USF Welcomes Sir Roger Penrose
Universally recognized mathematician, cosmologist, and physicist to give public lecture at the University of San Francisco (USF).
Seeing Through the Big Bang into Another World?
Recent Results from WMAP Satellite and Planck Space Platform. Is our world just one of an infinite succession of universes? How can we tell?
A new theory proposes that what we presently regard as the entire history of our universe is merely one phase (an “aeon”) of an infinite succession of similar aeons. The ultimate expansion of each aeon, appears—infinitely scaled down—as the big bang of the next one. Collisions between supermassive black holes in the aeon prior to ours, would leave an observable imprint on our cosmic microwave background, apparently detectable by space satellites.
Public lecture by Sir Roger Penrose
Monday, April 7, 2014 6 p.m
Free & open to the public
Sir Roger Penrose is internationally renowned for his pioneering and influential work in mathematical physics, in particular for his contributions to general relativity and cosmology. He has received a number of prizes and awards, including the 1988 Wolf Prize for physics, which he shared with Stephen Hawking for their contribution to our understanding of the universe.

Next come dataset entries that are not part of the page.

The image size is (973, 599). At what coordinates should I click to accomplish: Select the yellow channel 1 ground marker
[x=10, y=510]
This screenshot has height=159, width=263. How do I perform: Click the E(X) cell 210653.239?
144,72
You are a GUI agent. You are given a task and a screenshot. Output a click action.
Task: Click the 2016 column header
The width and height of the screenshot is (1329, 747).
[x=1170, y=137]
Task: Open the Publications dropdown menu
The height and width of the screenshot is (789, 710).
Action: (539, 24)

Penrose's books have been New York Times best sellers, including "The Emperor's New Mind" (1989) and "The Road to Reality" (2004), both of which have been translated into numerous languages. Most recently, his "Cycles of Time: An Extraordinary New View of the Universe" (2012) details the radical new theory of the universe that he will describe in his USF lecture.

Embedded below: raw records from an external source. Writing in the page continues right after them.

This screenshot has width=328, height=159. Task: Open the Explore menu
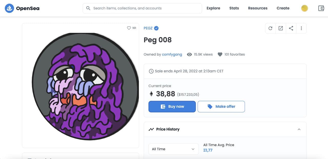point(213,8)
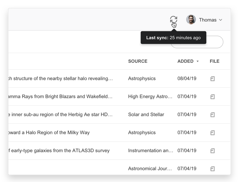239x182 pixels.
Task: Click the FILE column header
Action: (214, 61)
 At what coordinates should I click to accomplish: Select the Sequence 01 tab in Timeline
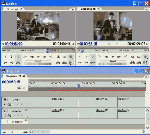click(13, 76)
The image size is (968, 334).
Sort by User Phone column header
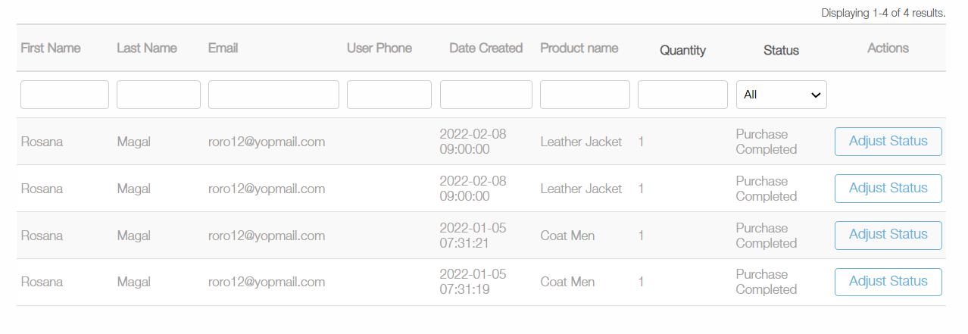pos(379,48)
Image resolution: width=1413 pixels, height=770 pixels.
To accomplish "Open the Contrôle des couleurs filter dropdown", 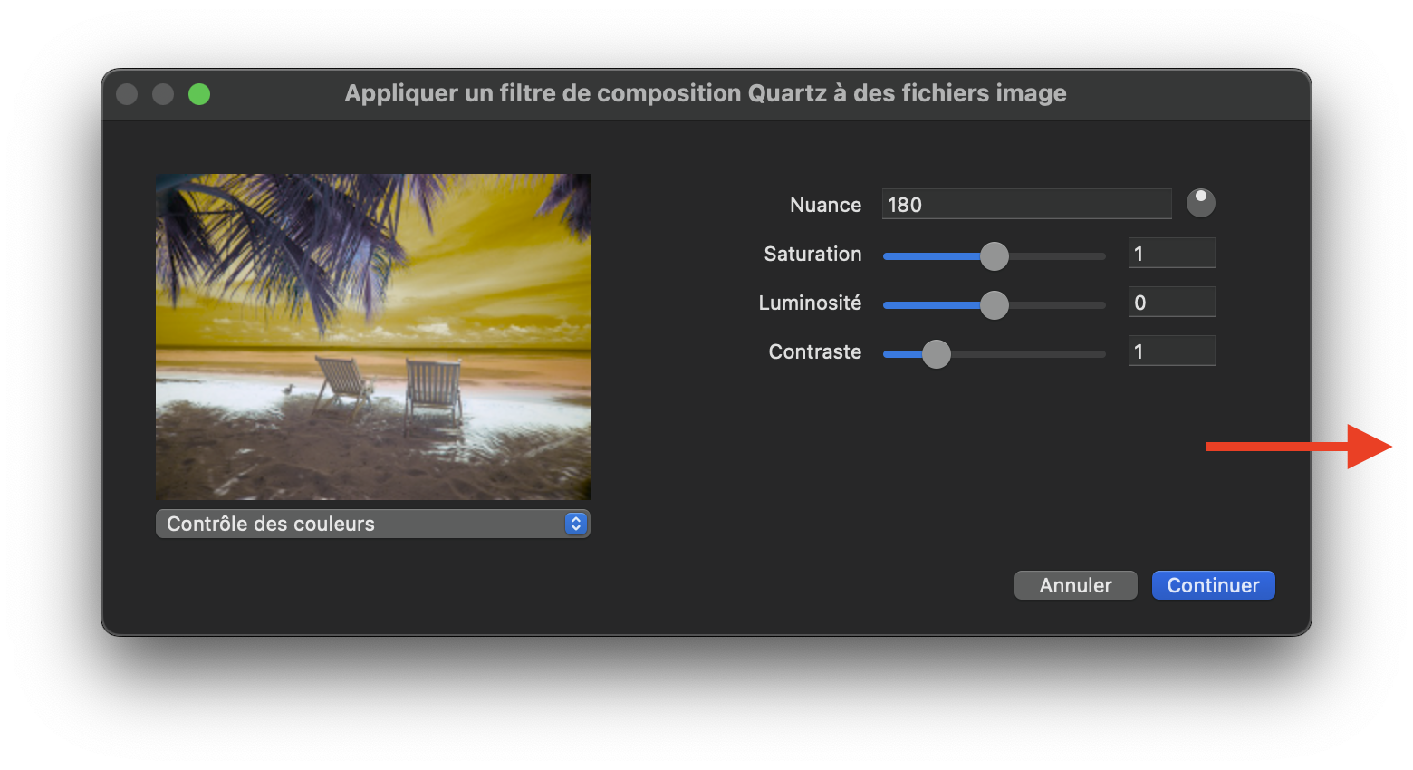I will (x=371, y=524).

Currently, he serves as the Emeritus Rouse Ball Professor of Mathematics at the Mathematical Institute of the University of Oxford, as an Emeritus Fellow of Wadham College, and, most recently, as a Leverhulme Emeritus Fellow (2013-2015).
Time: 6:00 PM
USF's Presentation Theater
Located at 2350 Turk Blvd. (between Masonic Ave. and Tamalapais Terrace) in San Francisco.
Parking is Limited. Please carpool or take public transportation.